In October 2019, the IRS expanded its frequently asked questions about virtual currency. Among other things, the revised FAQs note that:
(1) A taxpayer selling virtual currency must recognize capital gain or loss on the sale. (FAQ 4)
(2)Virtual currency received in exchange for performing services is ordinary income. (FAQ
(3)A taxpayer receiving virtual currency in exchange for performing services must report income equal to the fair market value of the virtual currency (in U.S. dollars) when received. In a cryptocurrency transaction that occurs on the blockchain (an on-chain transaction), virtual currency is received on the date and time the transaction is recorded on the distributed ledger. (FAQ 11)
(4)In an arm’s length transaction, a taxpayer’s basis in virtual currency received in exchange for services is the fair market value of the virtual currency (in U.S. dollars) when the virtual currency is received. (FAQ 12) The basis of property exchanged for virtual currency is the fair market value of the property at the time of the exchange. (FAQ 17)
(5)When exchanging property for virtual currency, the gain or loss is the difference between the fair market value of the virtual currency when received and the adjusted basis of the property exchanged. (FAQ 19)
(6)The fair market value of virtual currency obtained through a cryptocurrency exchange is the amount that is recorded by the cryptocurrency exchange for that transaction in U.S. dollars. (FAQ 25)
(7)The fair market value of virtual currency obtained through a peer-to-peer transaction (not through a cryptocurrency exchange) is the fair market value of the cryptocurrency on the date and time the transaction was recorded on the distributed ledger (on-chain transaction) or, if the transaction is not recorded on the distributed ledger (off-chain transaction) when the transaction would have been recorded on the ledger if it had been an on-chain transaction. (FAQ 26)
(8)Taxpayers can use a cryptocurrency or blockchain explorer (a web browser that is used to track virtual currency transactions) to substantiate the fair market value of virtual currency (explorer value). Taxpayers who don’t use an explorer value must establish that the fair market value they used to report their virtual currency transactions is an accurate representation of the cryptocurrency’s fair market value. (FAQ 26)
(9)When selling or exchanging virtual currency, taxpayers with multiple units of virtual currency that were obtained at different times and that have different basis may choose which units of virtual currency were sold, exchanged or otherwise disposed of if they specifically identify which unit or units of virtual currency were involved in the transaction and substantiate the basis in those units. (FAQ 36)
(10)A specific unit of virtual currency can be identified either by documenting the specific unit’s unique digital identifier such as a private key, public key, and address, or by records showing the transaction information for all units of a specific virtual currency, such as Bitcoin, held in a single account, wallet, or address.
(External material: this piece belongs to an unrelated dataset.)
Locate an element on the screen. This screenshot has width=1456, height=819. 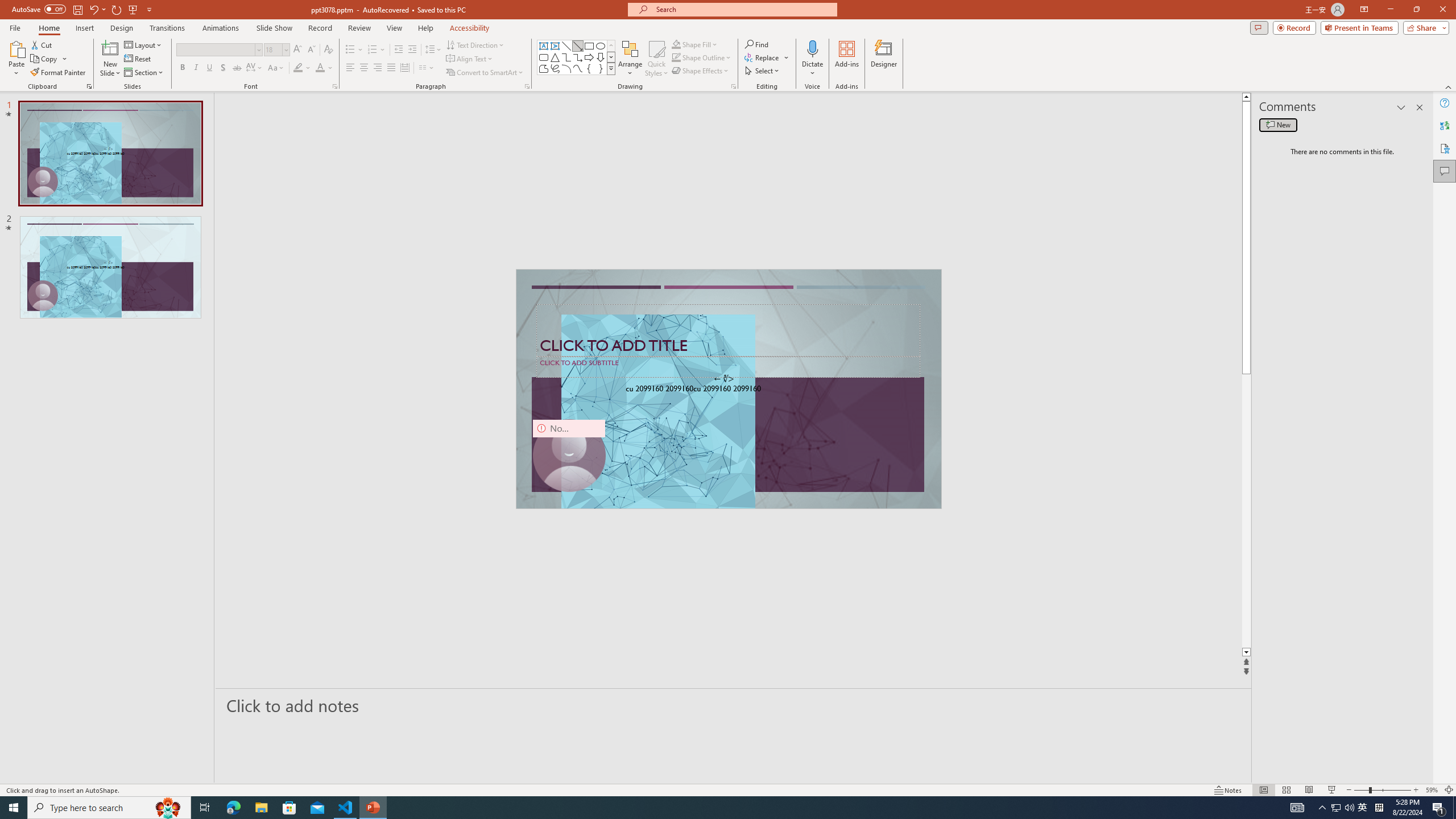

This information must show (a) the date and time each unit was acquired, (b) the taxpayer’s basis and the fair market value of each unit at the time it was acquired, (c) the date and time each unit was sold, exchanged, or otherwise disposed of, and (d) the fair market value of each unit when sold, exchanged, or disposed of, and the amount of money or the value of property received for each unit. (FAQ 37)
(11)Taxpayers who do not specifically identify units of virtual currency that are sold, exchanged or otherwise disposed of, are deemed to have sold the units on a first-in-first-out (FIFO) basis. (FAQ 38)
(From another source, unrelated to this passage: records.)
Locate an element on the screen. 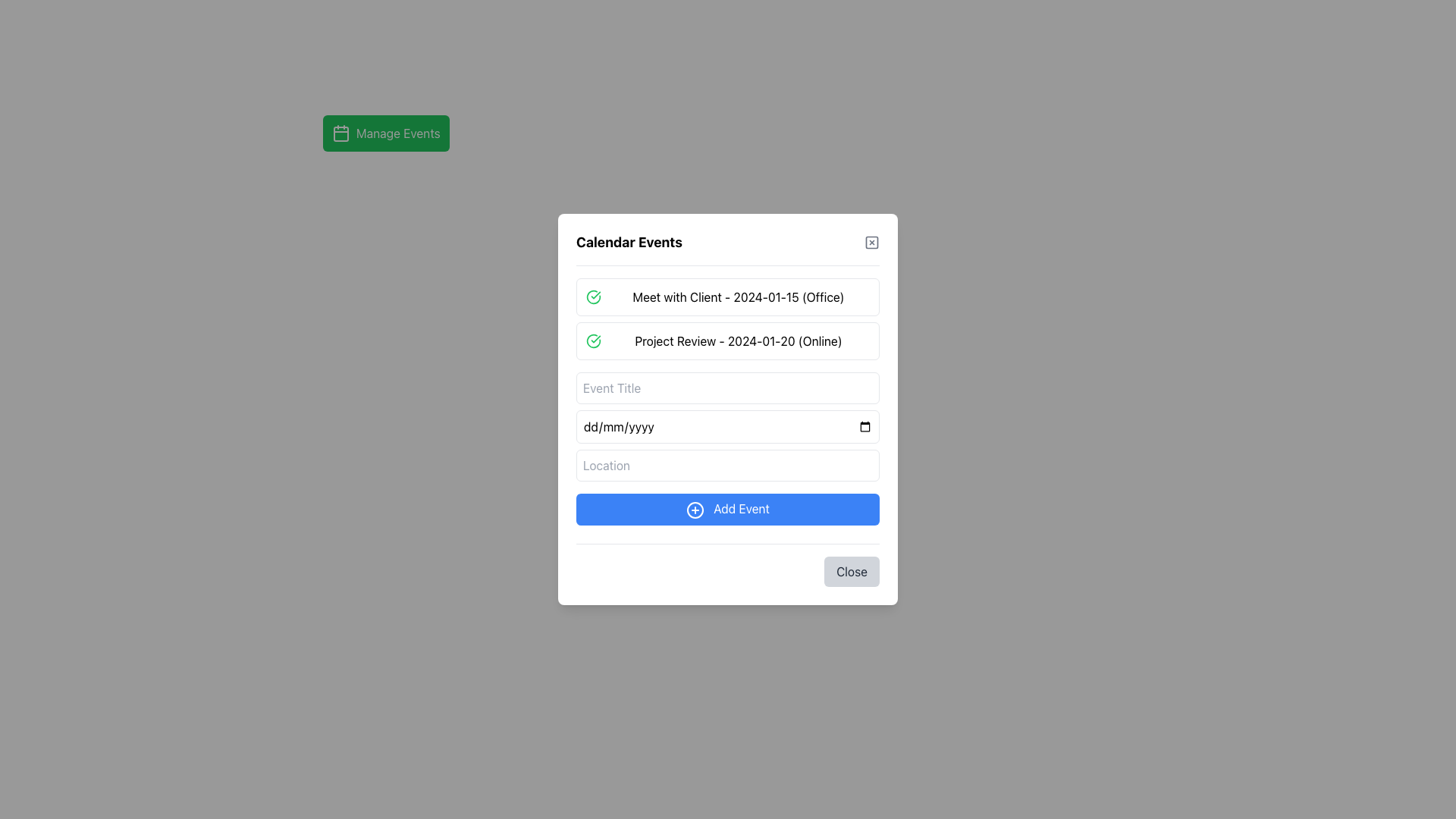 The image size is (1456, 819). the 'Close' button located at the bottom-right corner of the modal dialog is located at coordinates (852, 571).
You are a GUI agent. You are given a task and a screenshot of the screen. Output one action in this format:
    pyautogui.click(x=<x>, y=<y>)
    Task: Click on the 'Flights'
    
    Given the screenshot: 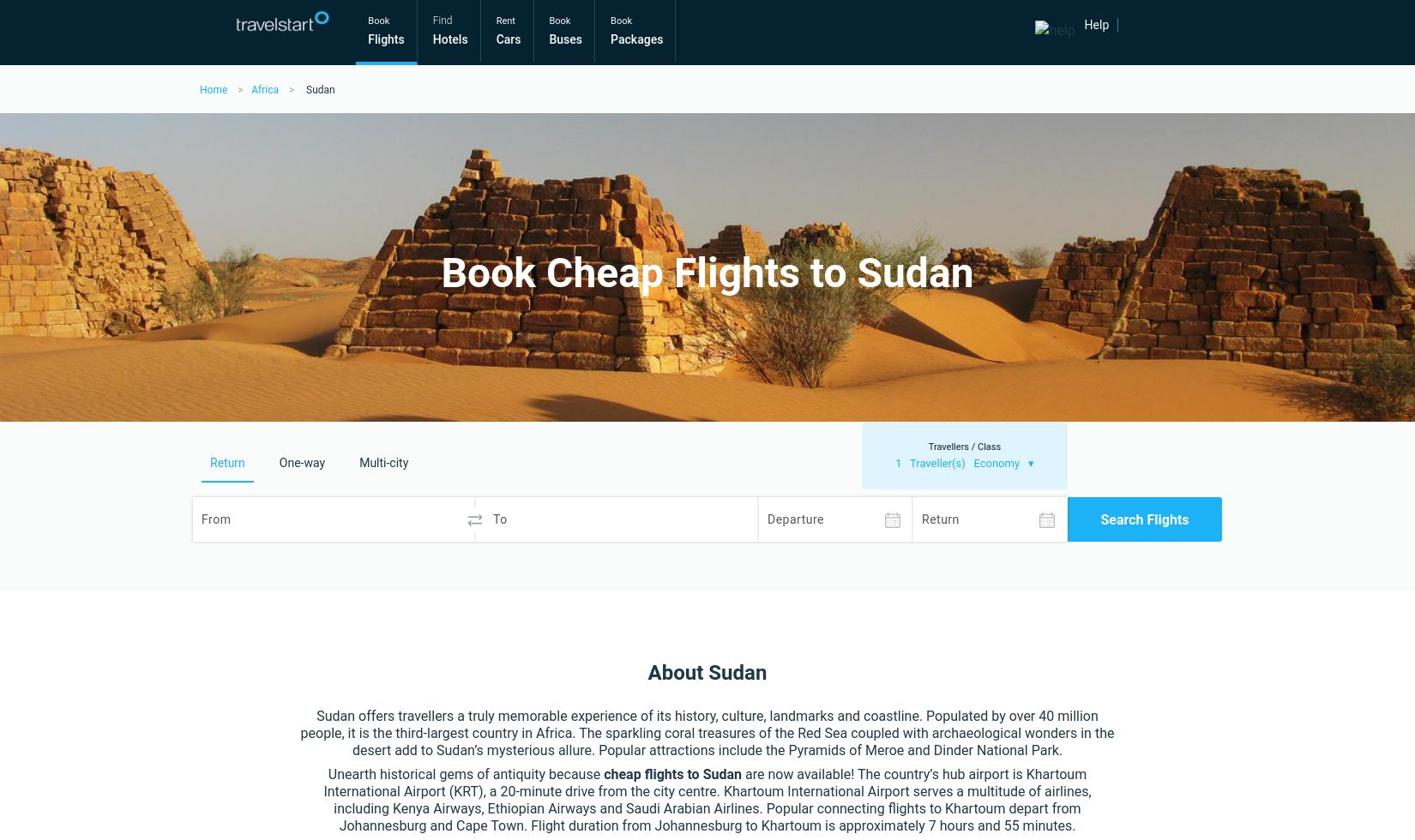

In addition to expanding their FAQs, the IRS issued Revenue Ruling 2019-24 answering questions from taxpayers and tax practitioners regarding the tax treatment of a cryptocurrency “hard fork, soft fork, and airdrop.”
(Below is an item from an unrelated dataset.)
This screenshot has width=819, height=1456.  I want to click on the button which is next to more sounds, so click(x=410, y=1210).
As cryptocurrency transactions increase, the IRS is faced with enforcing these rules. Earlier this year, the IRS announced that it had begun sending letters to more than 10,000 virtual currency owners asking about non-reported virtual currency transactions. In addition, a revised draft of Schedule 1 (Form 1040) asks whether the taxpayer has engaged in cryptocurrency transactions.
Classroom Discussion
1.Have your students read the items referenced above and come to class prepared to discuss these items.
2.Here are some discussion questions:
(a)What is virtual currency (e.g., Bitcoin)? What is its purpose? How is it used?
(b)What are the tax issues regarding virtual currency? Summarize the IRS position in Notice 2014-21. What are the implications of the IRS position?
(c)Summarize the revised IRS frequently asked questions and compare it to the AICPA’s request for guidance. What tax issues regarding virtual currency remain unresolved? How do these open issues affect taxpayers and tax planning?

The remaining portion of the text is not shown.